Because he was the manager, Bowa is responsible for fostering that atmosphere.
Surely the players were put off by Bowa’s emotional style and life-or-death way he was perceived of handling every pitch of the game, but it went deeper than that. Players thought Bowa was conniving and undermining and always trying willing to put someone else down if it meant putting himself in a better light.
Former Phillies with other clubs either refused to speak about Bowa or they say that the current Phillies report no changes in Bowa’s demeanor despite reports of the contrary.
“I really believe that Larry tried to change. In fact, I know Larry tried to change,” Wade said. “We had that conversation about how he has tried to adjust and adapt to certain situations. I think he did his darndest to try and do that for us.”
But perception and reputation are hard to overcome.

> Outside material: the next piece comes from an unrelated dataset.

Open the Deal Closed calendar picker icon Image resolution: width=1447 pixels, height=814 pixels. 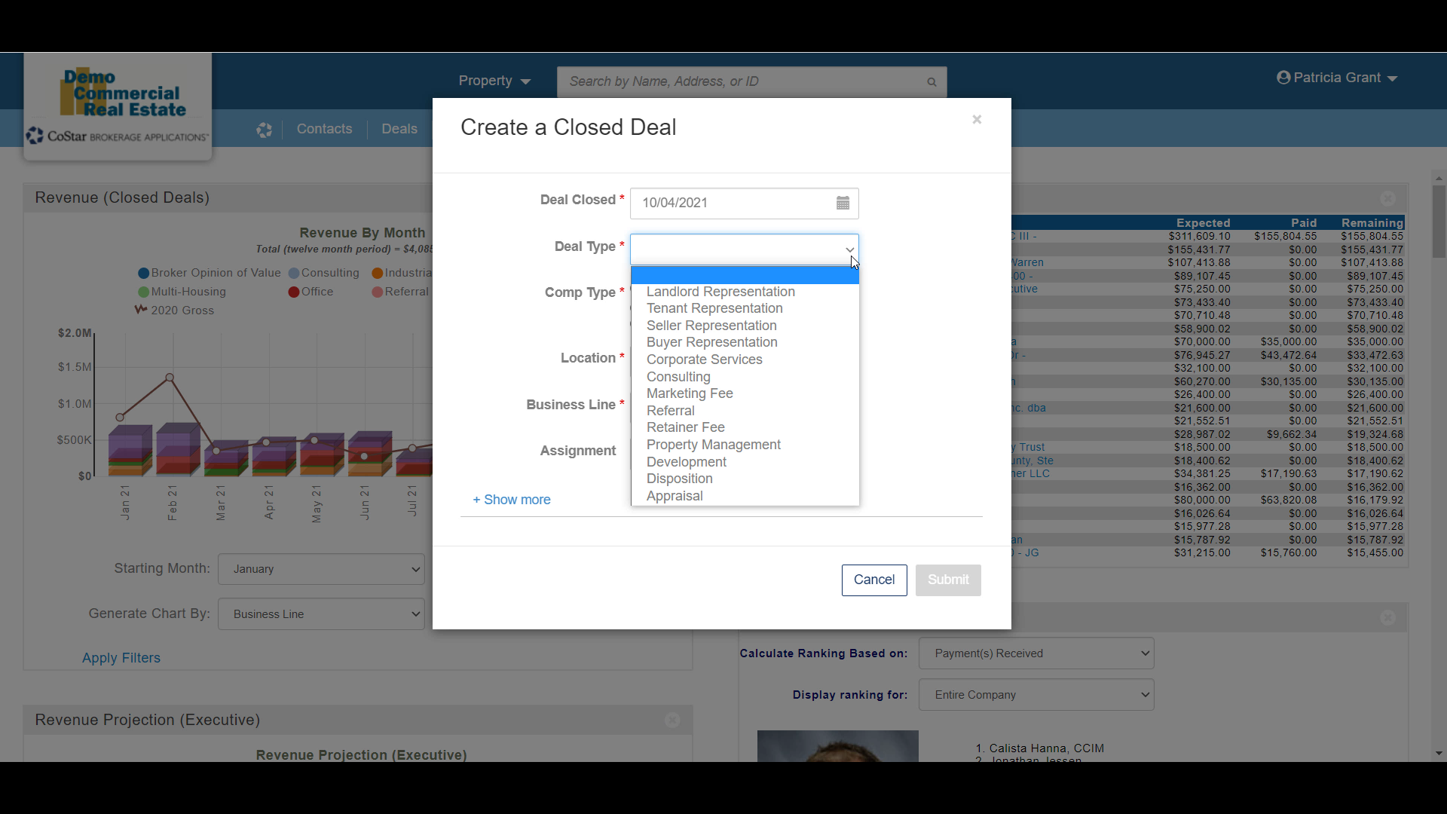pyautogui.click(x=843, y=203)
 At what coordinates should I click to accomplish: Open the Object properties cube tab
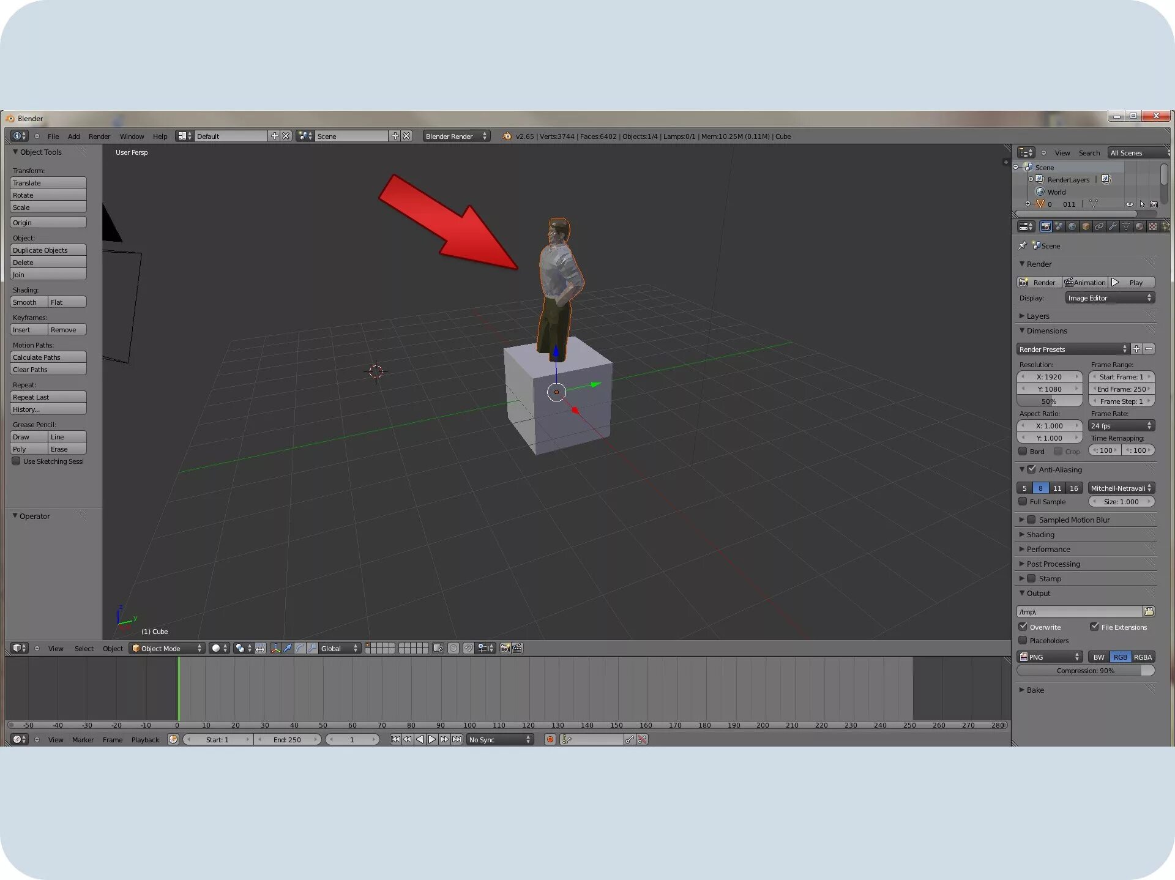tap(1086, 226)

In 2003, Sports Illustrated printed a poll of players in which Bowa was rated as the worst manager.
Think that’s just the “spoiled” millionaire players who complain about Bowa? Guess again. Even old-school baseball lifers have certain perceptions of Bowa. One complained that Bowa was a “whiny [jerk] when he was a player and he’s a whiny [jerk] now.”

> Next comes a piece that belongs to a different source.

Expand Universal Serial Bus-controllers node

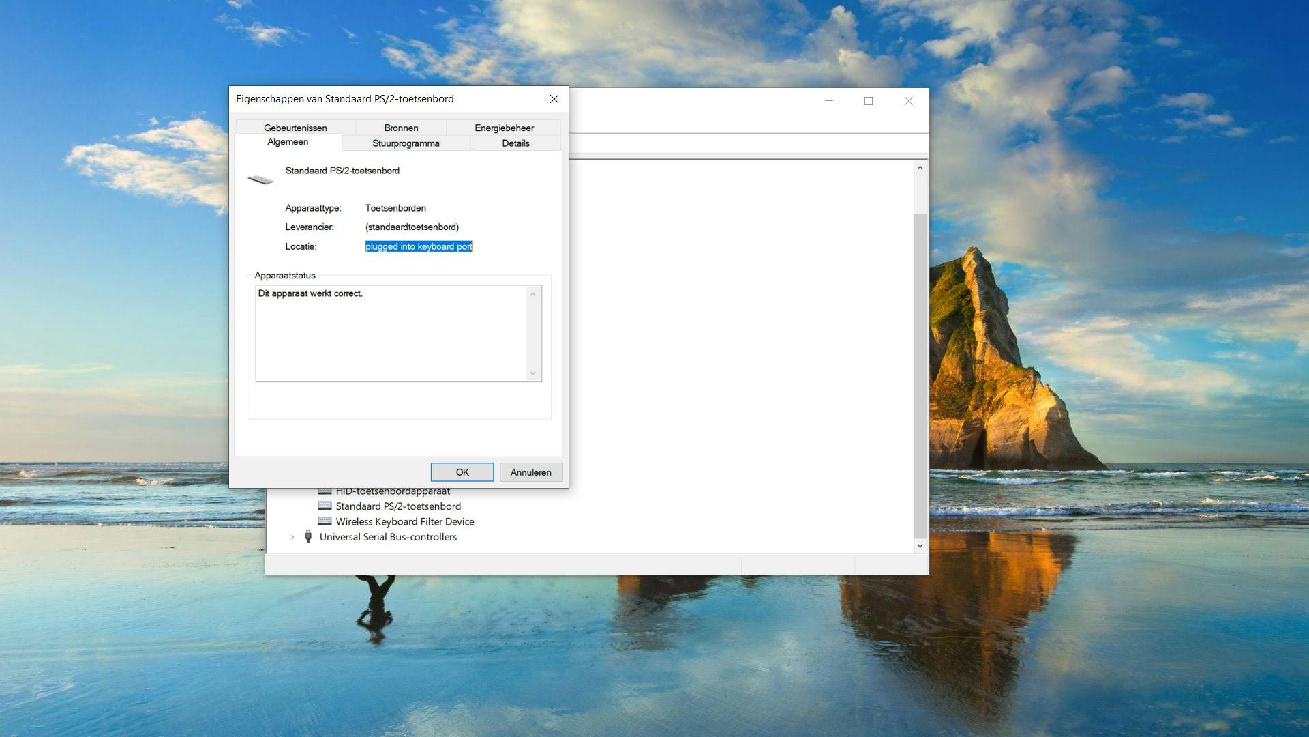pyautogui.click(x=292, y=537)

Often, players and coaches old and new want to talk about Bowa’s relationship with former Phillie Scott Rolen, who in a recent poll conducted by Peter Gammons of ESPN, was regarded as the most respected player in baseball.
The relationship between Bowa and Rolen certainly has been well documented in these parts, but the current players have been very quiet about their true feelings about their former skipper. On the way out, the players had nothing but kind words for Bowa.
“Ever since I got here, Larry has always treated me with respect,” said Jim Thome, before his voice trailed off and he walked away from a group of reporters.
Wade said he told the players to behave with a certain decorum in giving them the news.
“I spoke to [the players] about the importance for those who are back next year to understand to approach this in a professional manner, and to clearly recognize that we all take responsibility for what’s taken place here today,” Wade said. “I would certainly hope that the atmosphere we create in spring training will allow us to get to our ultimate goal, which is to win a championship. Our goal wasn’t to finish second. Our goal wasn’t to go through the things that we’ve gone through this year. Our responsibility is to create a different environment.”
Certainly such a statement wasn’t necessary with this bunch of Phillies. Actually, most were very contrite and felt as though they let Bowa down.
“It was just a pleasure to play for Bo and I enjoyed it. I hate to see it come to this,” Wagner said. “He’s a great man and we should feel a bit responsible for this.”
Said shortstop Jimmy Rollins, who spent a lot of time working with Bowa by virtue of being the team’s scrappy shortstop, “You expect to play for more than one manager over the course of your career, but he’s going to surface somewhere. It’s just unfortunate that it had to happen the way it did. I believe he is a good manager, you just have to accept him for who he is.”
Regardless of what is said of Bowa, no one can deny that he is a great baseball professional. Though the chances of him managing another team in the immediate future seem slim, there is no doubt that Bowa will be in a big league uniform — if he chooses to be — before spring training starts in February.
At the same time, Bowa gets to keep collecting a check from the Phillies. And if he is given credit for one thing, it is raising the level of expectation for the baseball team in Philadelphia. That’s good.
“Larry is not going to struggle to find a job,” Wade said, expressing a familiar sentiment. “Remember, he is under contract with us through 2005 and we will pay him through the life of his contract, but at the same time I expect him to be in uniform at the Major League level trying to help a team win next year.”
Chances are he’ll keep doing it his way, too.